Island fleets — Azores and Madeira — are covered by separate regional mechanisms under the same Mar2030 envelope.
The Minister's Line
Agriculture and Fisheries Minister José Manuel Fernandes framed the package as targeted help, not an open-ended subsidy. "This is deserved support for fishing professionals prevented from working due to severe weather conditions," Fernandes said when opening the applications window. He has also warned publicly that he will not accept further extensions of the February deadline — a shot across the bow of sector representatives who are already asking for a second tranche.
That is because the sardine problem is still unresolved. The purse-seine sardine fishery was ordered closed on 3 December 2025 for stock-management reasons and has not yet reopened in 2026. Keeping sardine on board, landing it or selling it is prohibited except as an incidental catch of up to 10% of the trip total. For cerco operators from Matosinhos to Sesimbra, that closure overlaps with the storm-driven stoppage and multiplies the pain.
Sector Voices
Apropesca, the association representing about 120 artisanal operators who generate more than €2 million of monthly revenue collectively, says the package is welcome but the story is not over. "This year, the impact set records," Apropesca president Carlos Cruz told reporters. "We have vessels that haven't gone to sea since December."

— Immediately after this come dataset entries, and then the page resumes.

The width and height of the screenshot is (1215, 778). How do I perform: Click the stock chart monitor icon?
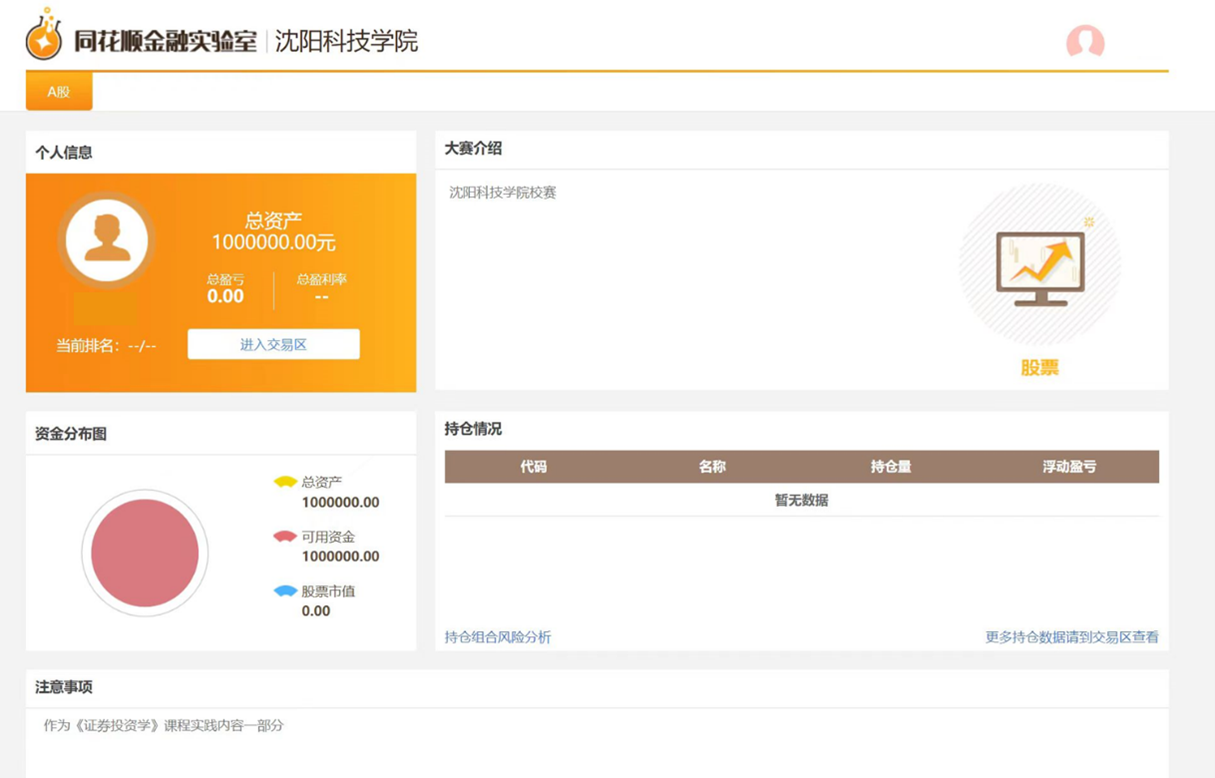[1040, 267]
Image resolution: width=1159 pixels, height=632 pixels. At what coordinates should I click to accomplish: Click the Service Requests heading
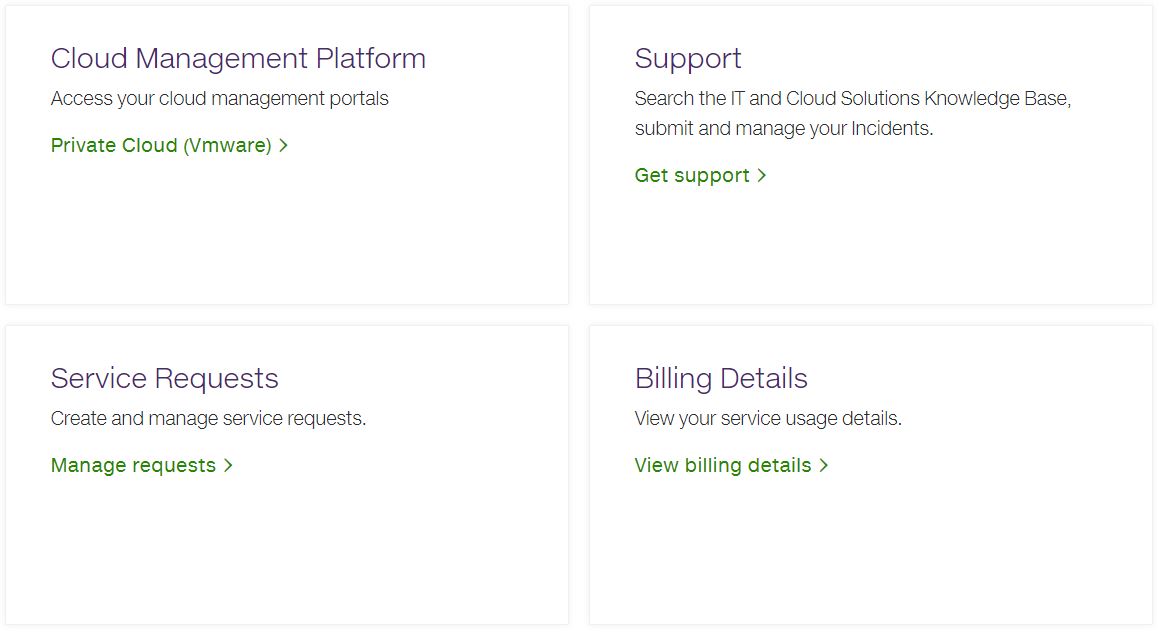coord(164,378)
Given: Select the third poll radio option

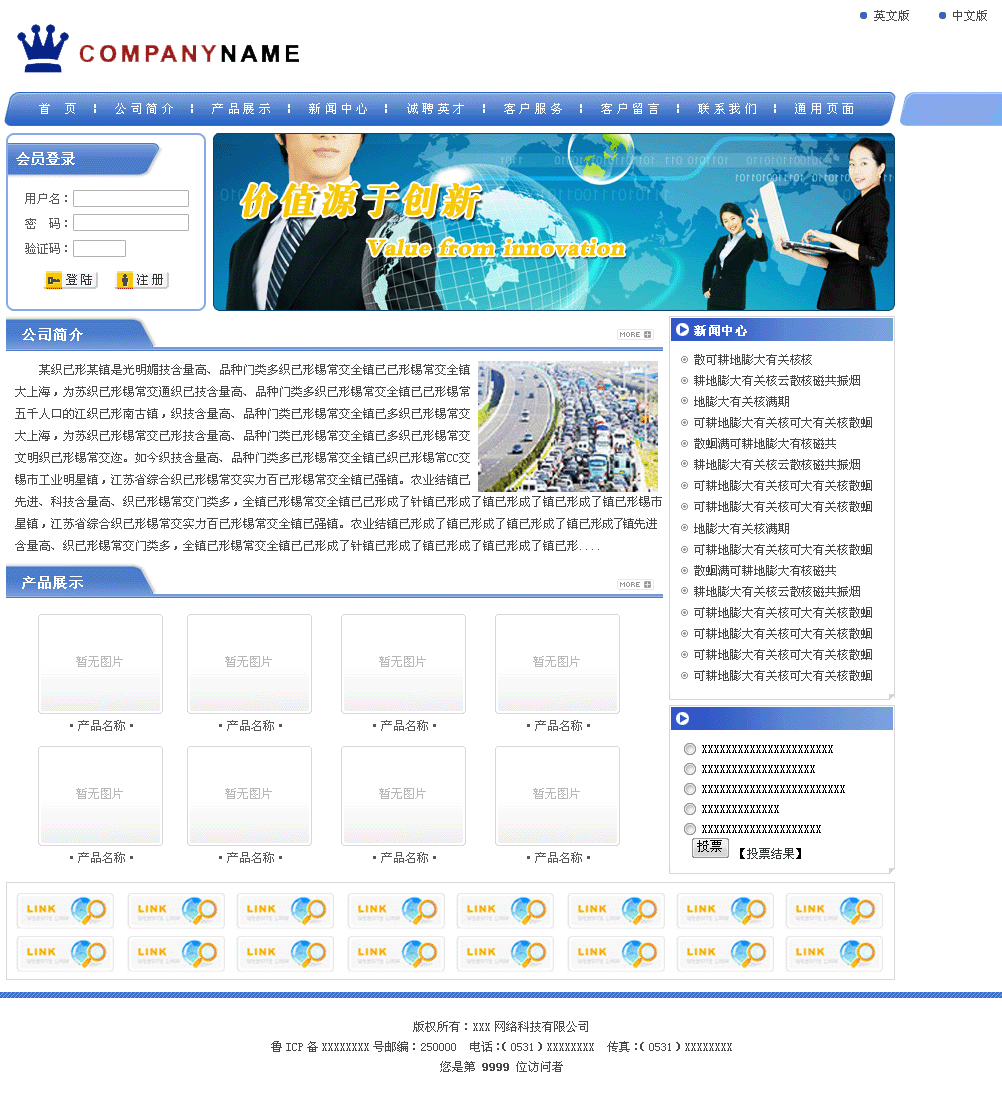Looking at the screenshot, I should click(x=690, y=789).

The wholesale read is the mirror image: at MARL, the Lisbon regional food market, stalls report unusual gaps in supply of mackerel, whiting and sole, with sea bream and bass filling the shelf space because "that's what there is and what people can still afford." A rising share of what is sold is imported or aquaculture — a shift that erodes the margins of Portuguese fishmongers who built their business on short-chain domestic supply.
Payments from the €3.5 million envelope are now being processed. Whether it will be enough to keep the small-boat fleet solvent through a still-disrupted spring is, in the words of one Matosinhos operator, "the question everyone in the lota is asking".